— About this task —
Please copy each line of the listing below precisely, excluding the images.

— Data supplied —
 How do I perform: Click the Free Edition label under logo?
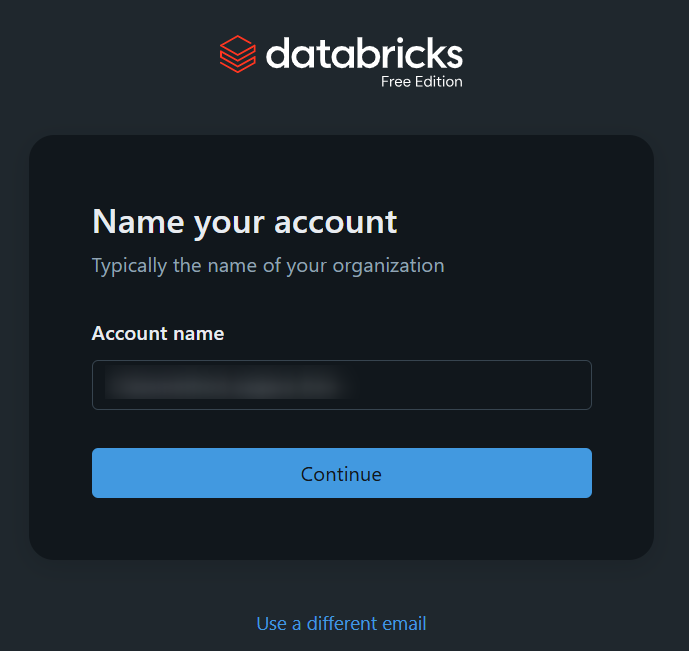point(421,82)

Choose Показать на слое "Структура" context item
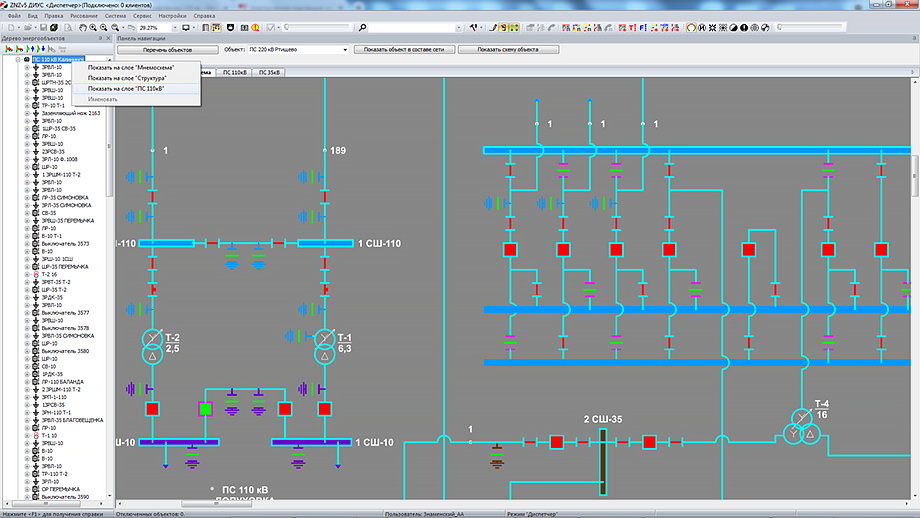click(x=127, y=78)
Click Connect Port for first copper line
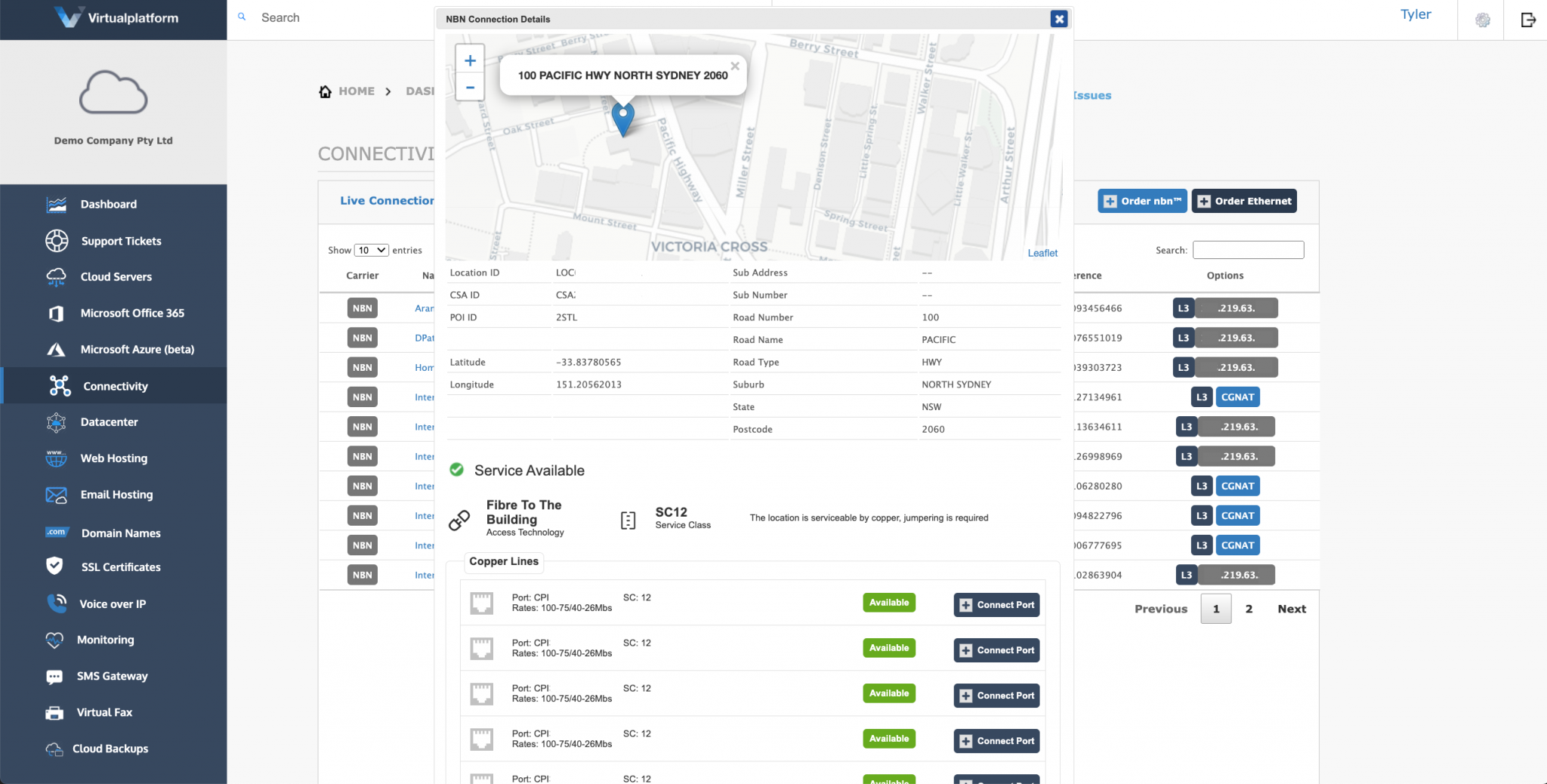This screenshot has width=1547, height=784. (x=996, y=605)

— Response area —
 How do I perform: Click the Free Edition label under logo?
point(421,82)

Choose Показать на слое "Структура" context item
click(x=127, y=78)
Click Connect Port for first copper line
This screenshot has width=1547, height=784. (x=996, y=605)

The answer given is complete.